A team led by the University of Texas is looking for genetic risk factors at the base of neural tube defects. These are common congenital defects, mainly caused by some wrong behavior of the mother. However, the study also proves a strong genetic component.
Prenatal deficiency of folic acid is the most common cause of spina bifida and other neural tube defects. The team of Dr. Hope Northrup also looked for genetic risk factors related to these defects. To this end, the researchers sequenced the genome of 511 individuals with myelomeningoceles, a variant of spina bifida.
Initially, the researchers focused on the variants of more than 100 genes related to neural tube defects. Within the group there were also genes responsible for folate metabolism, glucose homeostasis and other processes. No variant was found to be predominant. Nevertheless, 16% of the subjects showed a large number of suspicious variants in at least one of these genes.
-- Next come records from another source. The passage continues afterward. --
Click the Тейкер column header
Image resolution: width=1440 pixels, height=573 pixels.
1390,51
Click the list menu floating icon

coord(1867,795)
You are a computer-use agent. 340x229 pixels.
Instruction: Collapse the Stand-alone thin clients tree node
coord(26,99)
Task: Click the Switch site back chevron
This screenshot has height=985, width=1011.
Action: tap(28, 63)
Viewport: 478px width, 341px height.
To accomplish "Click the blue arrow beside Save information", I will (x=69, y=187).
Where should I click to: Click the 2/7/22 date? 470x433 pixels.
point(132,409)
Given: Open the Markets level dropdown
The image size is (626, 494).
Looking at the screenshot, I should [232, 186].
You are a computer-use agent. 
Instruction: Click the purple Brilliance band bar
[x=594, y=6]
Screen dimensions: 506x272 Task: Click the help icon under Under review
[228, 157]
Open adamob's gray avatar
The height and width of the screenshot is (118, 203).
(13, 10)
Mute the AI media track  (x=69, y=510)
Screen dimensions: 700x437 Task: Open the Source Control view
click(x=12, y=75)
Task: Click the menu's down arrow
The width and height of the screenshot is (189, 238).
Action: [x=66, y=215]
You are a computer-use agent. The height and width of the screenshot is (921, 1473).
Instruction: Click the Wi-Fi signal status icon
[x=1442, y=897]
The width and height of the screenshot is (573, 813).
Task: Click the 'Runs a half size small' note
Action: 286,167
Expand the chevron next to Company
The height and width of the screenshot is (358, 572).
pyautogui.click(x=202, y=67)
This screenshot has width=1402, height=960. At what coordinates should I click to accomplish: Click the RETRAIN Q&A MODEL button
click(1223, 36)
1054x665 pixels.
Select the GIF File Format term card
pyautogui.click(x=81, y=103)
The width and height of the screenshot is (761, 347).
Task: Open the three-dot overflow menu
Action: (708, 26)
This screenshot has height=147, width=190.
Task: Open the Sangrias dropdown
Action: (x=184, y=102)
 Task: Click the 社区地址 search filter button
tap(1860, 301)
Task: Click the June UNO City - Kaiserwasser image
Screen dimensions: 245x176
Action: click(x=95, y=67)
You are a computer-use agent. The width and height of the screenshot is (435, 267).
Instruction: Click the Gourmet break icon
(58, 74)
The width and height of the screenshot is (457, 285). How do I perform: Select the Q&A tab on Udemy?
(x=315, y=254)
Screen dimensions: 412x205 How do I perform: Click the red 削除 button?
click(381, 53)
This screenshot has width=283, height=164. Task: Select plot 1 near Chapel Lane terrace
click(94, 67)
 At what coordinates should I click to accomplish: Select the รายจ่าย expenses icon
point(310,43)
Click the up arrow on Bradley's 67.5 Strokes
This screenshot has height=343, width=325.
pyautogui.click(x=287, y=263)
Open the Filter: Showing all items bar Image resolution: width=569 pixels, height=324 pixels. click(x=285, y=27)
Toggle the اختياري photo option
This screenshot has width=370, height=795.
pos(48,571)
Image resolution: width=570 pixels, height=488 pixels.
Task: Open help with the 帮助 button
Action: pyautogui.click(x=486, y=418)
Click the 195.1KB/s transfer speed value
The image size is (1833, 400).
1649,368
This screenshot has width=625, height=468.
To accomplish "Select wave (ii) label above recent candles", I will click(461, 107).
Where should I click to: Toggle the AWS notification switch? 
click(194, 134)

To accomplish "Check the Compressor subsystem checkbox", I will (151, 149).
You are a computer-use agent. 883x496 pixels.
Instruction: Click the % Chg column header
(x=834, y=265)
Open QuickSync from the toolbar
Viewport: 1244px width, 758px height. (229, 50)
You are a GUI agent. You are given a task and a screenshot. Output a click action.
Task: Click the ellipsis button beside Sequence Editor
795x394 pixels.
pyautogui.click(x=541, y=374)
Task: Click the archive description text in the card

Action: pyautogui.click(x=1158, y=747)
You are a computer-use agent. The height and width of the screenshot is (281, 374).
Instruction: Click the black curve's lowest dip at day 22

After the initial phase, the researchers compiled a list of the identified variants. This includes more than 5,700 anomalies identified among European patients and almost 8,200 identified among those in Mexico. At this time, they are focusing on 514 new variants not present in existing databases.
According to the authors of the study, the sum of genetic variants could increase exponentially the risk of neural tube defects. Now their goal is to safely identify the genes related to these risk factors. This would allow the development of both new prenatal screening tests and new treatments.